Passkeys are here

Hi Everyone,

An announcement for a site update. Since I’ve been more active following the outage I am doing some work to make the site bit by bit, a bit better. Some of you may already know I have a background in cybersecurity. so I did some digging on ways to make discourse (The forum software) more secure, and I learned passkeys are a supported webauthn standard.

How to set one up?

Open your account > Preferences:

Open Security > Add Passkey

You will be asked to confirm who you are before your browser tries to handle webauthn setup.
This will vary depending on what OS you have, which browser extensions you use, etc.

You know it worked once you’ve named your key and it shows in your account:

What are passkeys? (for non-technical people)

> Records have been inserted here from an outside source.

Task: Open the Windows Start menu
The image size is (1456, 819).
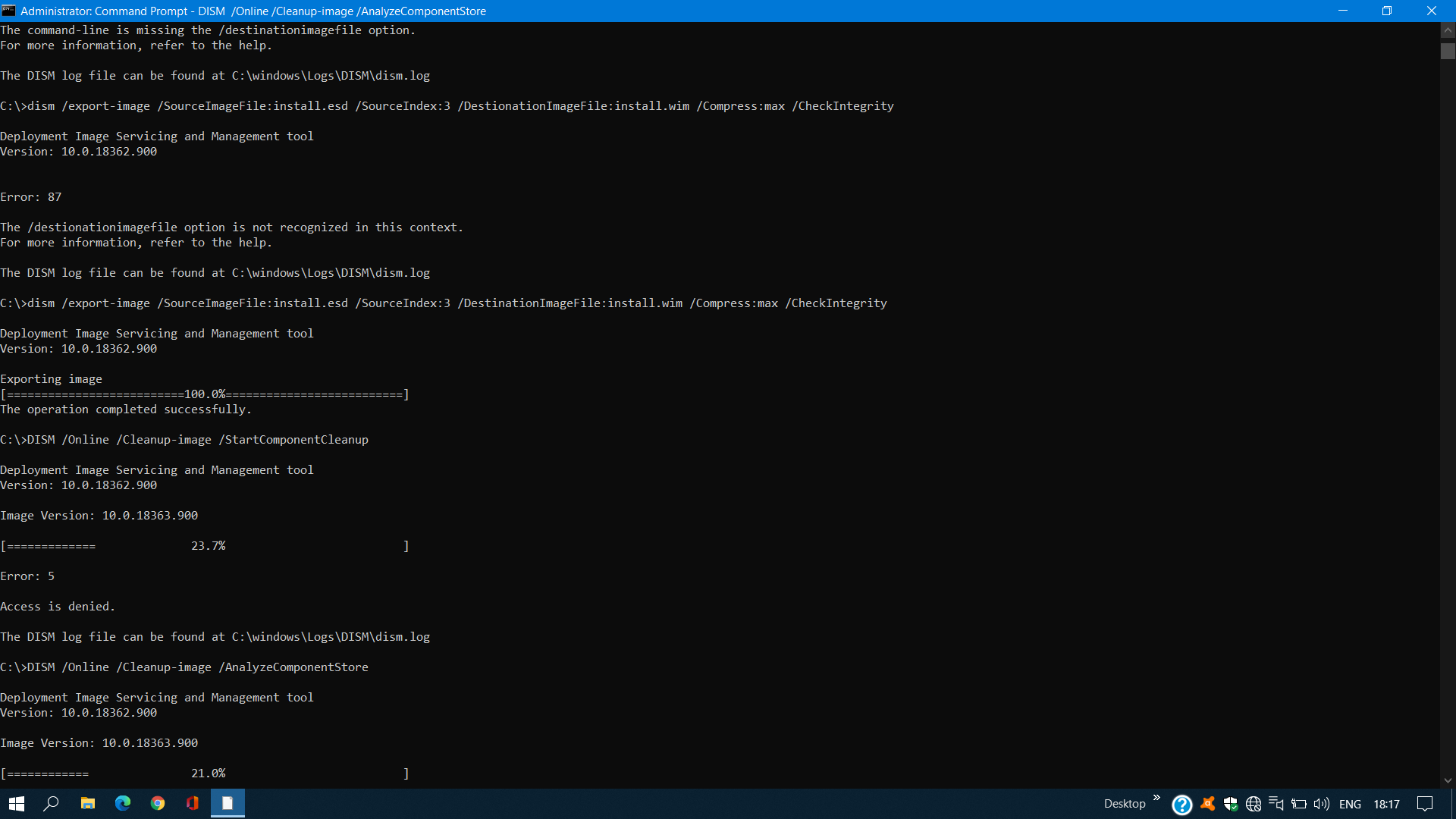Action: pyautogui.click(x=17, y=803)
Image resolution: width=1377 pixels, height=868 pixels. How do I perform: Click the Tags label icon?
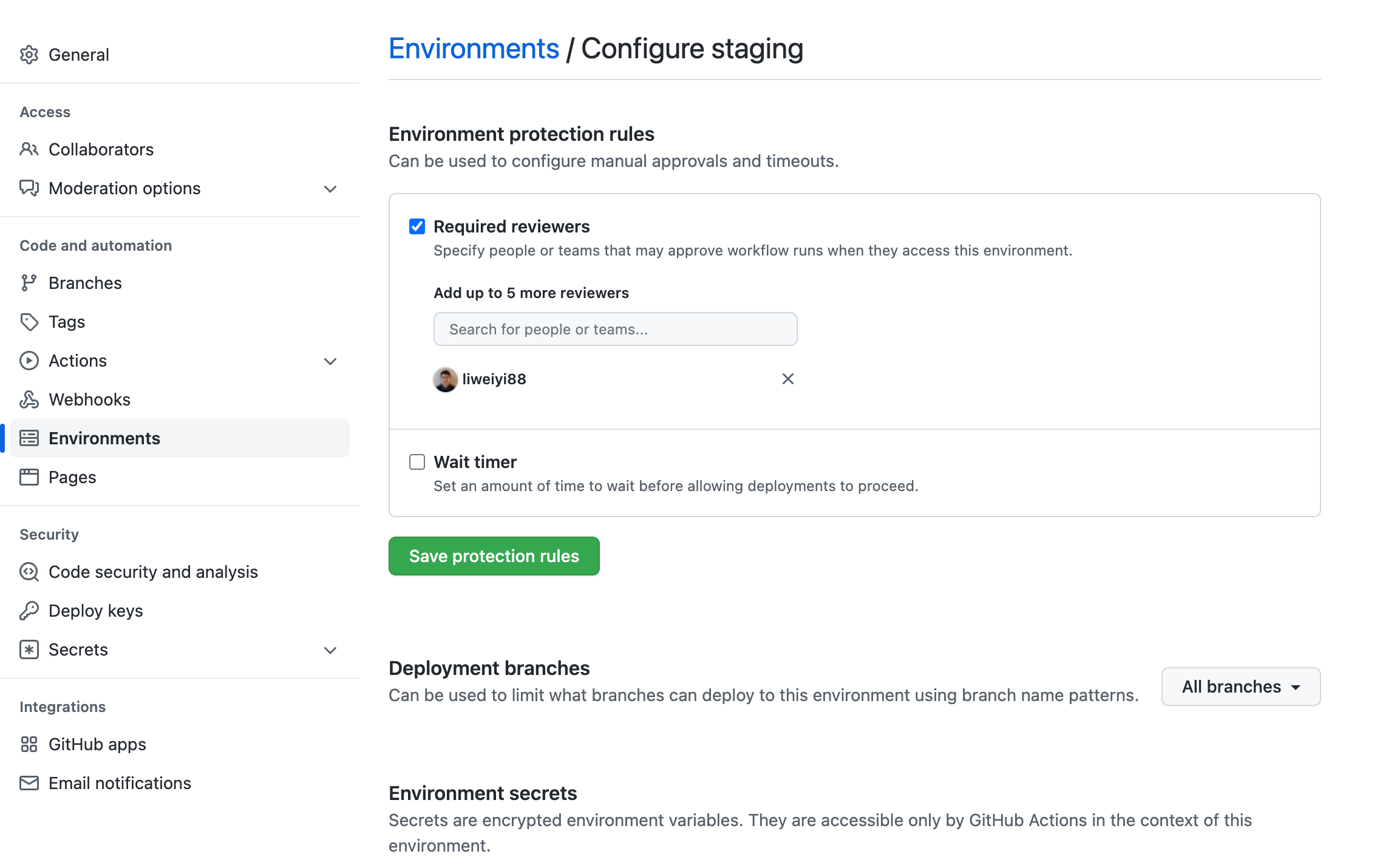(x=29, y=322)
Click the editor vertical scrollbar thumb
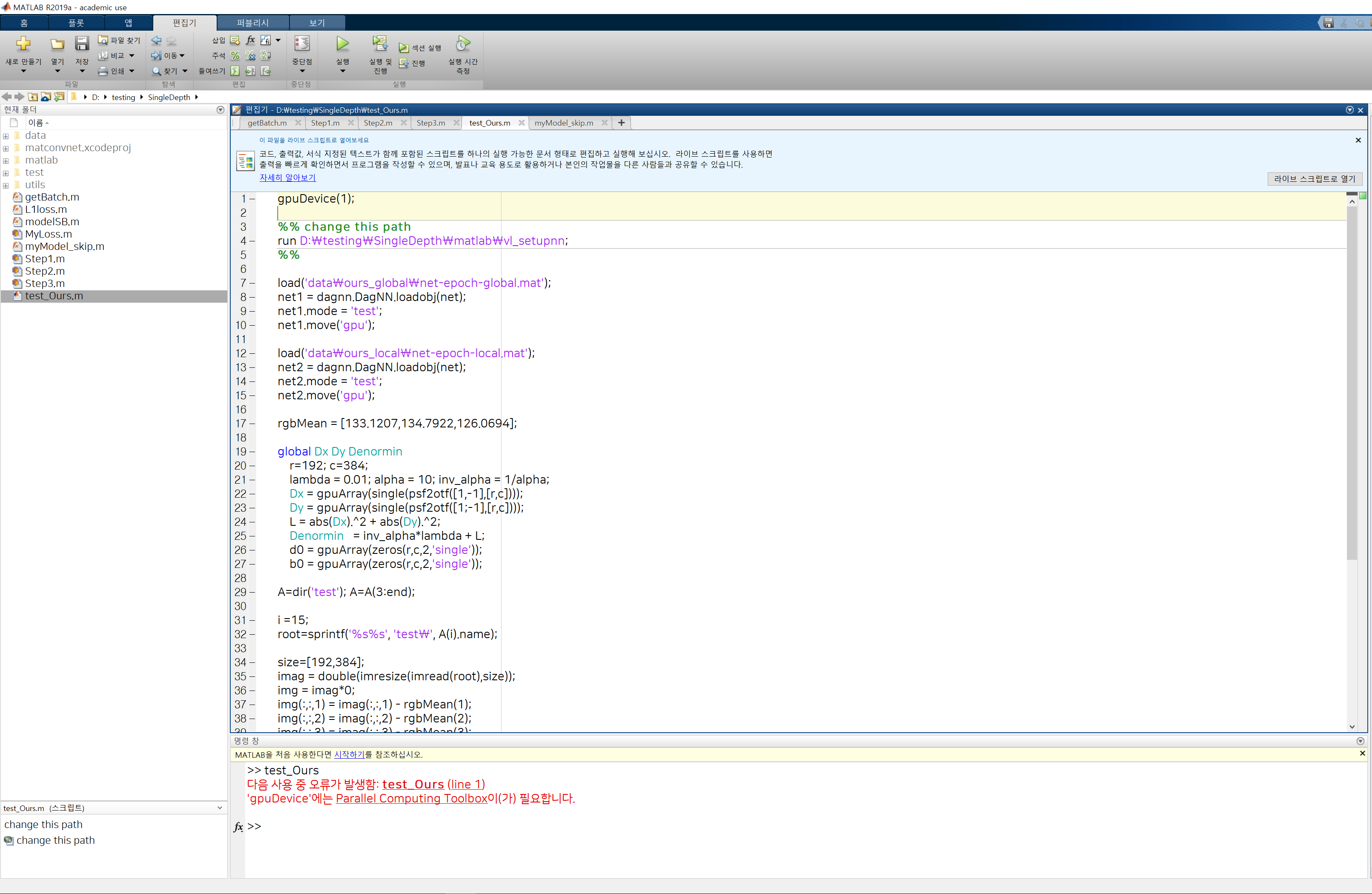The width and height of the screenshot is (1372, 894). click(x=1351, y=381)
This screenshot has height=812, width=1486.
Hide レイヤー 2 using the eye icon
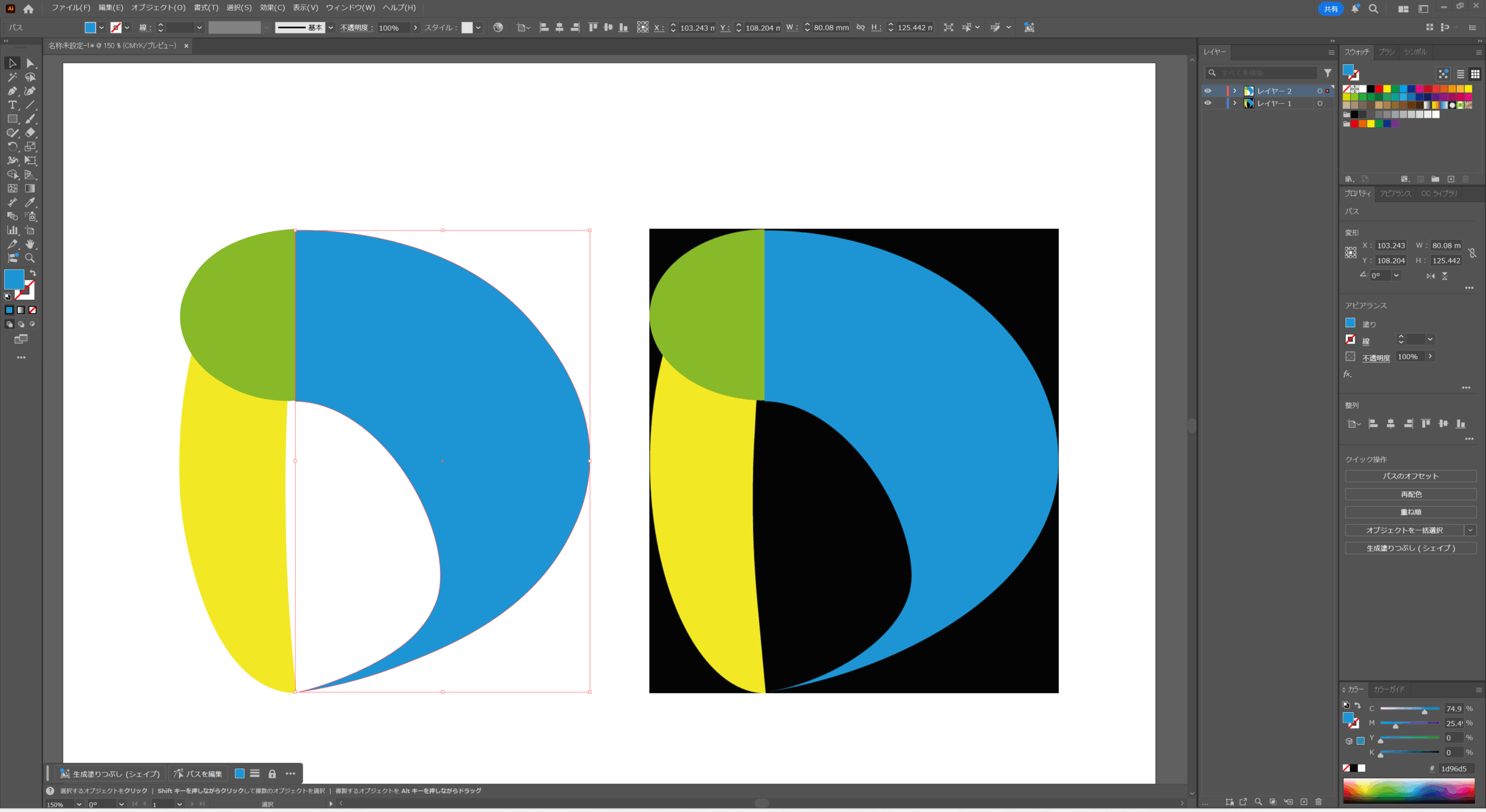pos(1207,91)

Simply, it is a way to login without a password. As long as you have a place to store your passkey (Password manager, Windows Hello, iPhone, Android) you can login, no password required.

One of my favorite infosec youtube channels explains passkeys here:

Be sure that wherever you store your passkeys, you don’t lose them, they replace your passwords when used correctly
This means if you store them in your phone, and you get a new phone. Unless you setup your keys to sync to the new device or backed them up yourself, you will not be able to login to your account

What are passkeys? (for nerds)

Passkeys are a webauthn standard we often refer to as passwordless. If you have ever used SSH keys to login to a server, this is nearly identical to passkeys.

When you create a passkey you generate a private/public key pair. You send the public key to whatever site you’re setting it up with.

The website, then sends you a challenge (long string of random characters) You encrypt/sign this with your private key and send it back. When the site decrypts it with your public key, they know only you (with the private key) could have signed it. This ensures that only you could have tried logging in.